Work request
Output all of the records again, exactly as written.

Stored records:
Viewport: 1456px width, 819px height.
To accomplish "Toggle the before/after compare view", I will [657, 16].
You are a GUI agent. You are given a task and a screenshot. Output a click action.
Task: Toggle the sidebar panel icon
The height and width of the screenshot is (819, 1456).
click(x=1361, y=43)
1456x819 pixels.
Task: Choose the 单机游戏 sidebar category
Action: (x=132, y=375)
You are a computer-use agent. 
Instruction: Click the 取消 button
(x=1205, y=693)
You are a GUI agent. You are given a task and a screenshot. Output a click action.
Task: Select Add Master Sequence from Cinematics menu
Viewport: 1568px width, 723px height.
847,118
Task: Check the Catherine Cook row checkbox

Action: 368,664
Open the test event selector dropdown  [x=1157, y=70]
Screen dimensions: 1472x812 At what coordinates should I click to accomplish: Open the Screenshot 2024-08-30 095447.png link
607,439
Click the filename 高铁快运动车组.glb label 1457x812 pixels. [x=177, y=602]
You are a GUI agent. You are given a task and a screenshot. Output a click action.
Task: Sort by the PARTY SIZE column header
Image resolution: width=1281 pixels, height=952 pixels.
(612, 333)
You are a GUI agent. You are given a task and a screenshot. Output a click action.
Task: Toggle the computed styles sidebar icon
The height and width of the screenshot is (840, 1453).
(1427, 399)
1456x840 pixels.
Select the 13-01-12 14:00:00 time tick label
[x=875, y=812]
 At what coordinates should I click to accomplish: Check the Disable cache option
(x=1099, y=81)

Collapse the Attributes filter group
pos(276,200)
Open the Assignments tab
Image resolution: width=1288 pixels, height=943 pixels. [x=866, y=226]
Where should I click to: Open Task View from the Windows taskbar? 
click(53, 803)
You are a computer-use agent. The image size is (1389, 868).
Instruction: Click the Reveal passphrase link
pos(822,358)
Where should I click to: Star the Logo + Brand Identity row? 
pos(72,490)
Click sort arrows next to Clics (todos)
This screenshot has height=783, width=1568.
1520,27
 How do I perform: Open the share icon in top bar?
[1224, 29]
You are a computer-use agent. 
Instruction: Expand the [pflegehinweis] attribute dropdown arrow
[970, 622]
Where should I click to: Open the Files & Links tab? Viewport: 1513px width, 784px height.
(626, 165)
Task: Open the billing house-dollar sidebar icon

Problem solution
Viewport: 1456px width, 819px height.
To accomplish "Toggle the before/after compare view", I will [657, 16].
You are a GUI agent. You are given a task and a screenshot. Output a click action.
Task: Toggle the sidebar panel icon
The height and width of the screenshot is (819, 1456).
click(x=1361, y=43)
1456x819 pixels.
Task: Choose the 单机游戏 sidebar category
Action: (x=132, y=375)
You are a computer-use agent. 
Instruction: Click the 取消 button
(x=1205, y=693)
You are a GUI agent. You are given a task and a screenshot. Output a click action.
Task: Select Add Master Sequence from Cinematics menu
Viewport: 1568px width, 723px height.
847,118
Task: Check the Catherine Cook row checkbox

Action: 368,664
Open the test event selector dropdown  [x=1157, y=70]
Screen dimensions: 1472x812 At what coordinates should I click to accomplish: Open the Screenshot 2024-08-30 095447.png link
607,439
Click the filename 高铁快运动车组.glb label 1457x812 pixels. [x=177, y=602]
You are a GUI agent. You are given a task and a screenshot. Output a click action.
Task: Sort by the PARTY SIZE column header
Image resolution: width=1281 pixels, height=952 pixels.
(612, 333)
You are a GUI agent. You are given a task and a screenshot. Output a click action.
Task: Toggle the computed styles sidebar icon
The height and width of the screenshot is (840, 1453).
(1427, 399)
1456x840 pixels.
Select the 13-01-12 14:00:00 time tick label
[x=875, y=812]
 At what coordinates should I click to accomplish: Check the Disable cache option
(x=1099, y=81)

Collapse the Attributes filter group
pos(276,200)
Open the Assignments tab
Image resolution: width=1288 pixels, height=943 pixels. [x=866, y=226]
Where should I click to: Open Task View from the Windows taskbar? 
click(53, 803)
You are a computer-use agent. The image size is (1389, 868).
Instruction: Click the Reveal passphrase link
pos(822,358)
Where should I click to: Star the Logo + Brand Identity row? 
pos(72,490)
Click sort arrows next to Clics (todos)
This screenshot has height=783, width=1568.
1520,27
 How do I perform: Open the share icon in top bar?
[1224, 29]
You are a computer-use agent. 
Instruction: Expand the [pflegehinweis] attribute dropdown arrow
[970, 622]
Where should I click to: Open the Files & Links tab? Viewport: 1513px width, 784px height.
(626, 165)
Task: Open the billing house-dollar sidebar icon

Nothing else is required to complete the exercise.